• What the exercise asks
State how many lines of the listing below include the word "agent". Give only the number.

━━━━━ Data ━━━━━

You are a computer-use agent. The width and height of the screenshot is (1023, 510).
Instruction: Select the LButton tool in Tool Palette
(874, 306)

━━━━━
━━━━━ Data ━━━━━

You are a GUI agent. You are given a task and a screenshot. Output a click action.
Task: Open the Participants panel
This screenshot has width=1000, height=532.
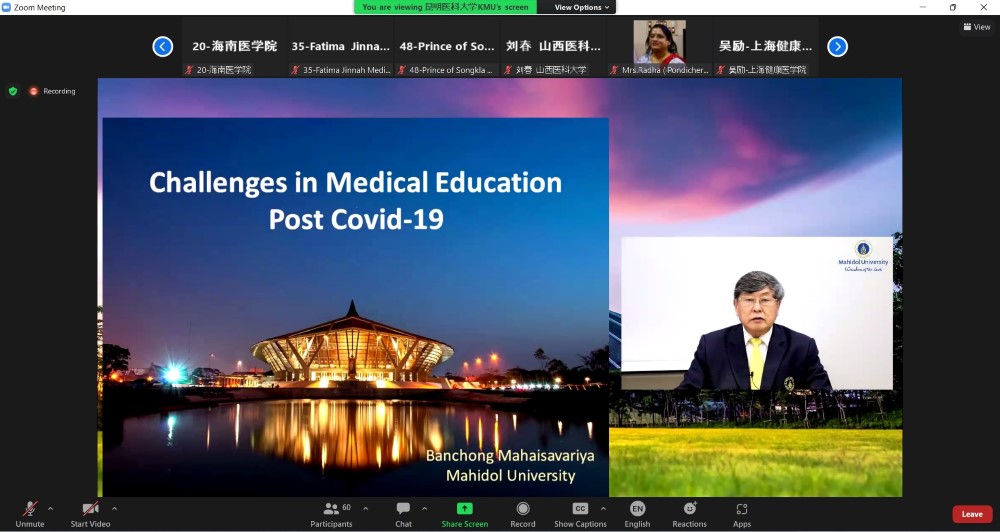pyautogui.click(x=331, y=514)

━━━━━
━━━━━ Data ━━━━━

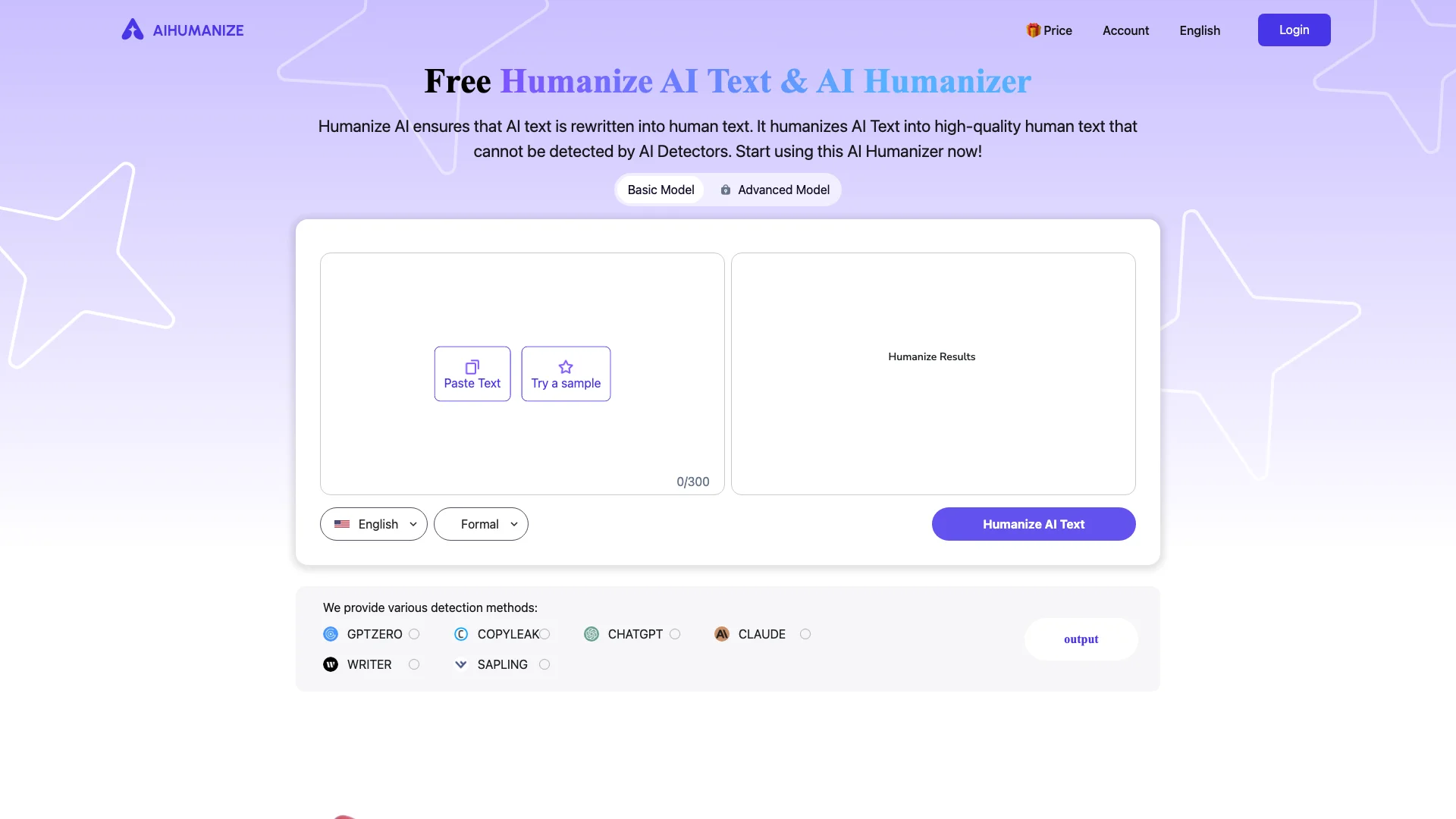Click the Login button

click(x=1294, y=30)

━━━━━

• Written solution
2